Lesson 07
NESO
NESO is the UK company responsible for keeping power flowing to 67 million Britons. It’s walking a tightrope between a carbon-intensive past and the clean energy future - but that rope is getting wobblier every day. Locked in its vaults, NESO may have the data it needs to train AI to keep its increasingly complex processes running smoothly. But is the data good enough?
Mist swirls in the floodlights
mounted on the side of the long, low-slung office block in the Berkshire countryside. It settles over the cars parked in the surrounding lot - more than you’d expect at six a.m. on a cold October morning - and wraps the thick forest that hems in this business park. At the gatehouse, the guard’s breath steams in the freezing air as he raises the barrier.

WHAT TO PRODUCE: Repeat the part of the text about NESO that opens with the words containing "Mist swirls in" and closes with "raises the barrier.", switching "gatehouse" to "checkpoint". The lines after this point aren't needed.

DATA EXTRACT:

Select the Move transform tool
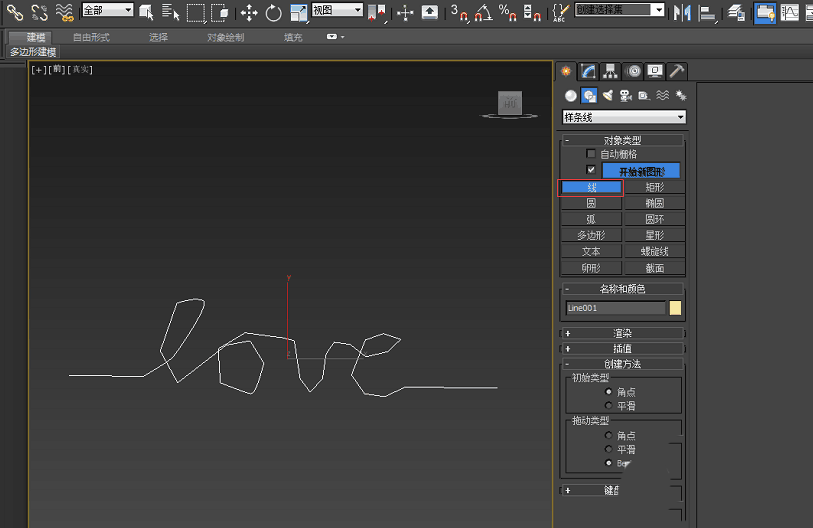Image resolution: width=813 pixels, height=528 pixels. [x=249, y=13]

ANSWER FOR THIS EXERCISE:
Mist swirls in the floodlights
mounted on the side of the long, low-slung office block in the Berkshire countryside. It settles over the cars parked in the surrounding lot - more than you’d expect at six a.m. on a cold October morning - and wraps the thick forest that hems in this business park. At the checkpoint, the guard’s breath steams in the freezing air as he raises the barrier.